◆ WHAT IS NEEDED ◆
With the pictures left out, write out exactly the lines of the listing below that run from the line with "This screenshot has" through the line with "Image resolution: width=1024".

◆ DATASET EXTRACT ◆
::::

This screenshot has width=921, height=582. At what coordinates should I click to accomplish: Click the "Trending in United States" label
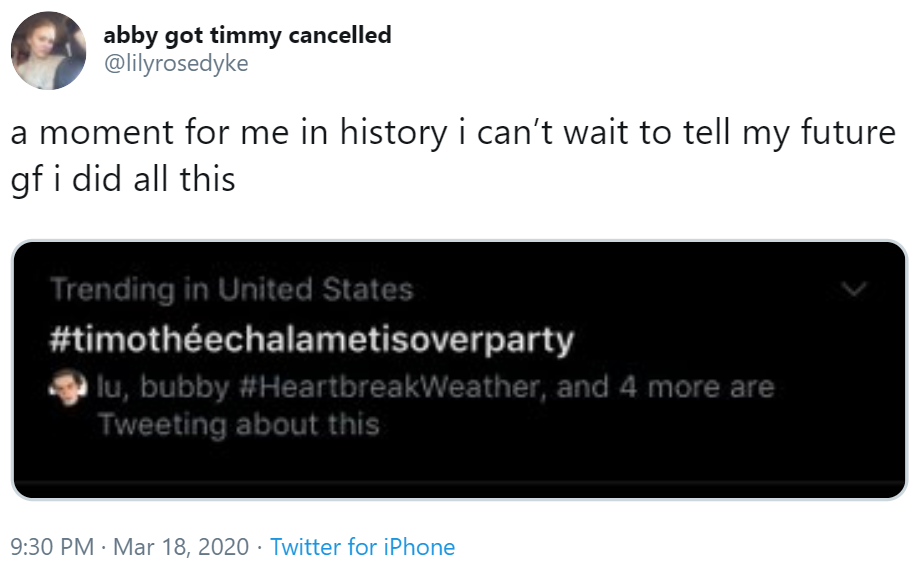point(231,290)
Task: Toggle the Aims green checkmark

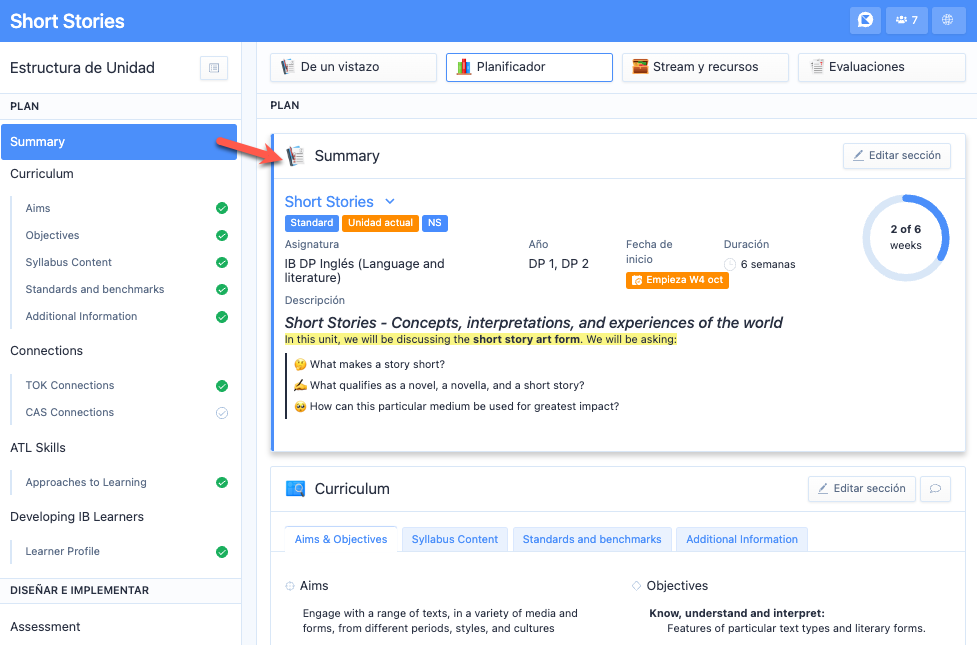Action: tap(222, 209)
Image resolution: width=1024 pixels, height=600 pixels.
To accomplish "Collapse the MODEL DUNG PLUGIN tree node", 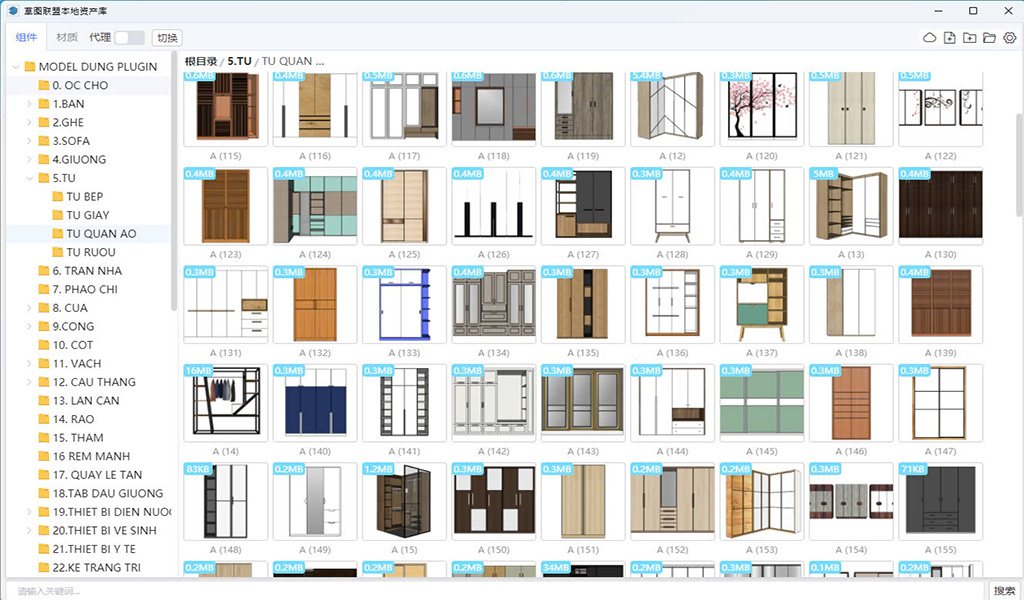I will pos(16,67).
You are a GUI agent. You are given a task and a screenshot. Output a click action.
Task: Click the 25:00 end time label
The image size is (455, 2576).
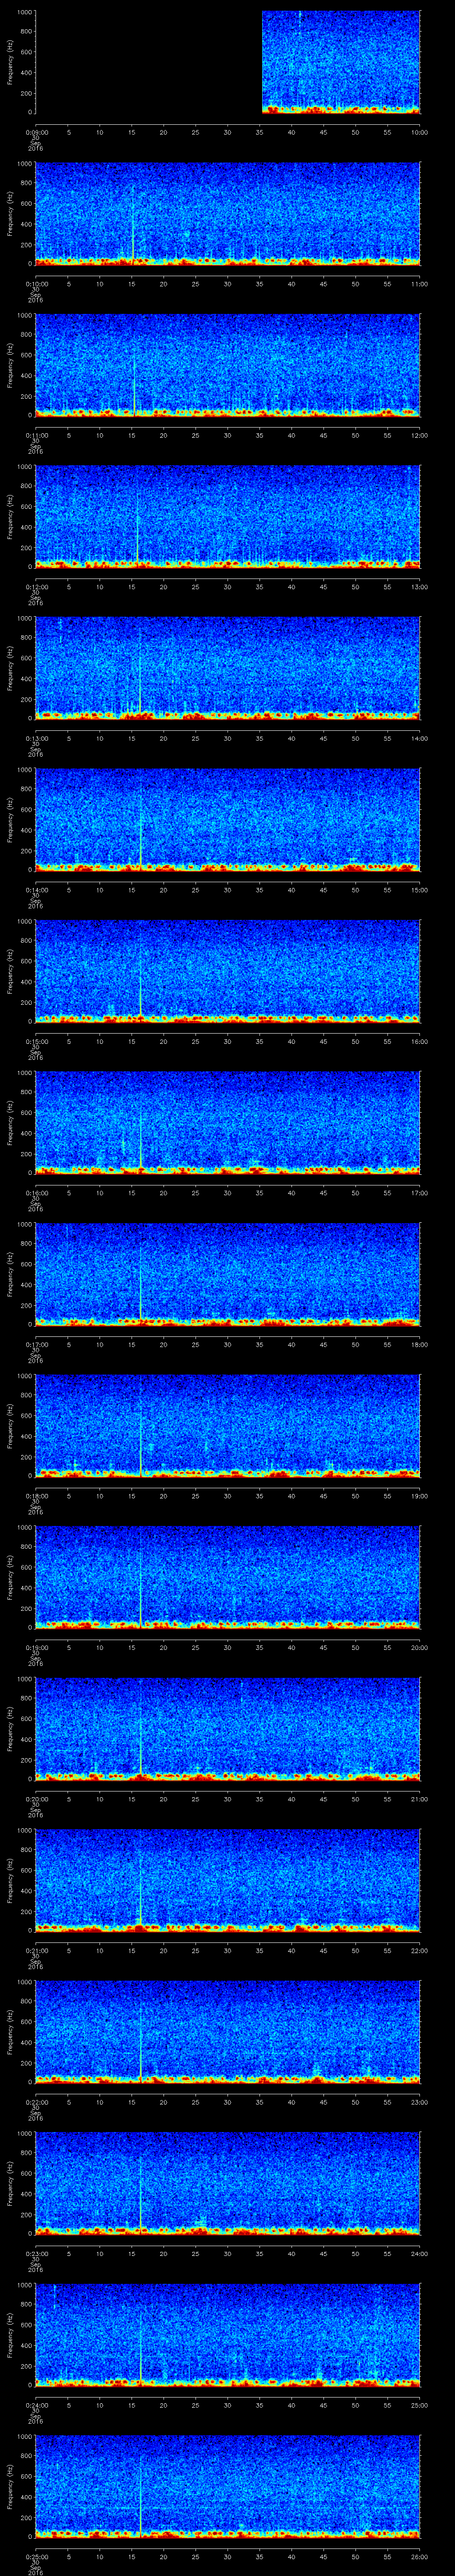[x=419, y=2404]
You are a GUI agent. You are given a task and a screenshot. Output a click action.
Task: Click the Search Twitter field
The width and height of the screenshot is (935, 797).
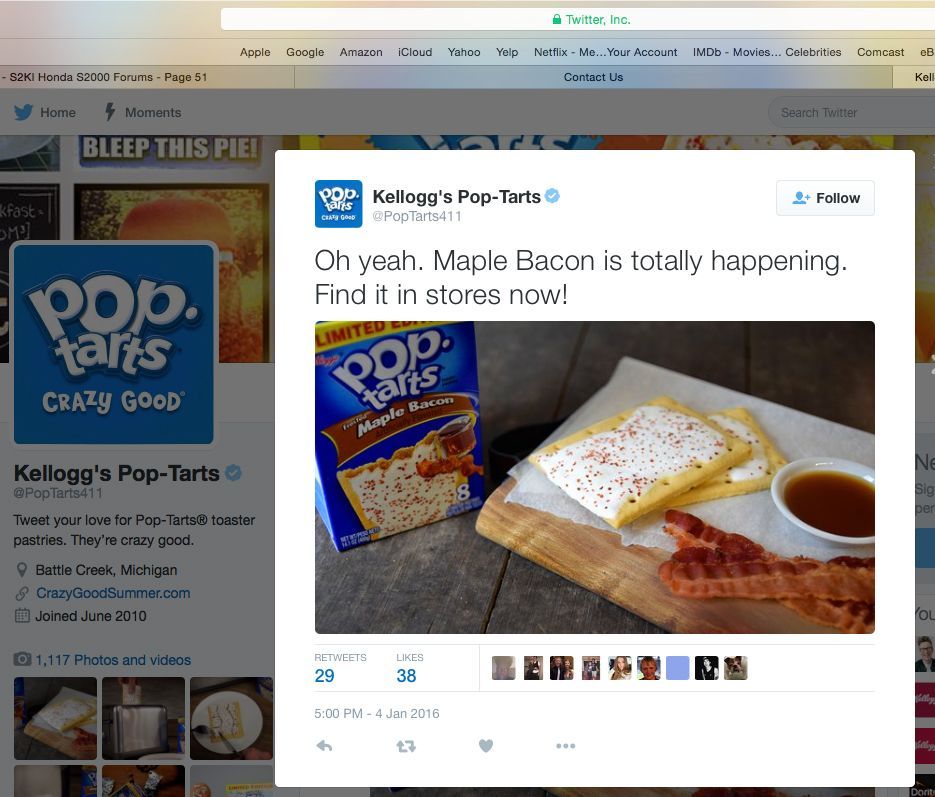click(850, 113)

::::

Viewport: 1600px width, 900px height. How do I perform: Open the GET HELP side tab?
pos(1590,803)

::::

◆ SOLVED EXERCISE ◆
This screenshot has width=921, height=582. At what coordinates should I click to accomplish: Click the "Trending in United States" label
point(231,290)
Task: Toggle the Aims green checkmark

Action: tap(222, 209)
Image resolution: width=1024 pixels, height=600 pixels.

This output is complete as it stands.